On Tue, May 25, 2010 at 22:38, Jordan Lewis <jordanthele...@gmail.com> wrote:

> For example, pretend you're developing the ultimate novel Vim feature, but
> you've caused a bug, and want to trace it in gdb. You edit Vim's makefile to
> enable -g in CFLAGS, recompile, track down the bug, and want to compile a
> release version. I wouldn't have committed enabling -g in git, as it's a
> transient change that I don't want to make permanent. So I edit again and
> undo the change.

% git checkout -- Makefile

> As another example, pretend you're editing your Apache config in an attempt
> to get a new module working on your web page.
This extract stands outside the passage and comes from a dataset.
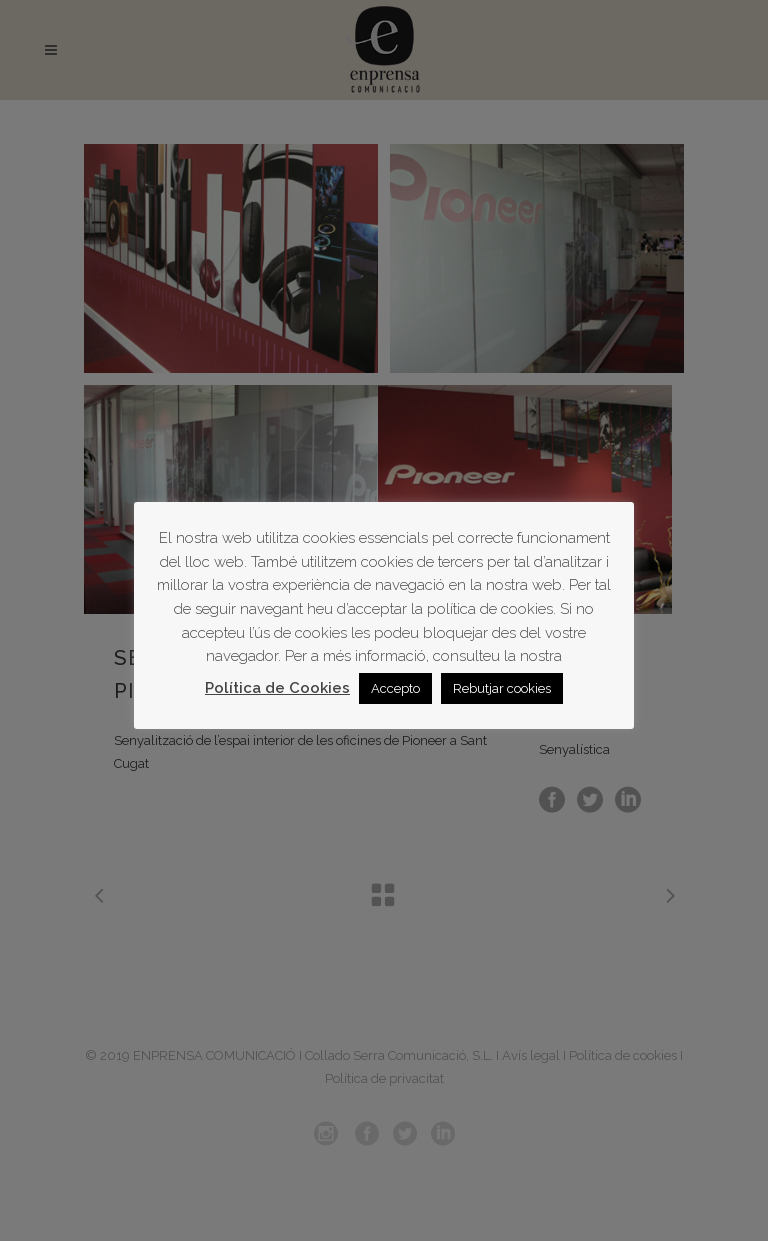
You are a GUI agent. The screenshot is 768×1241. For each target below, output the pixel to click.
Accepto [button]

The workflow here is a tight
> loop - edit, reload apache, test, repeat.

% <<EOF >> Makefile
install_and_reload:
        install httpd.conf && /etc/init.d/apache reload
EOF
% vim httpd.conf
# Edit
:mak[e] install_and_reload
# Edit more
@:

:make even saves the buffer for you, so that’s all you need to do.

> If it's too much overhead in this tight loop to continue committing small 
> changes to git, then it's no problem to undo the failed couple lines of new 
> configuration and try again.

If you’re referring to a lot of unnecessary git commits, which, again,
I wasn’t suggesting, you can always use git rebase --interactive to
weed out, join, and reorder commits.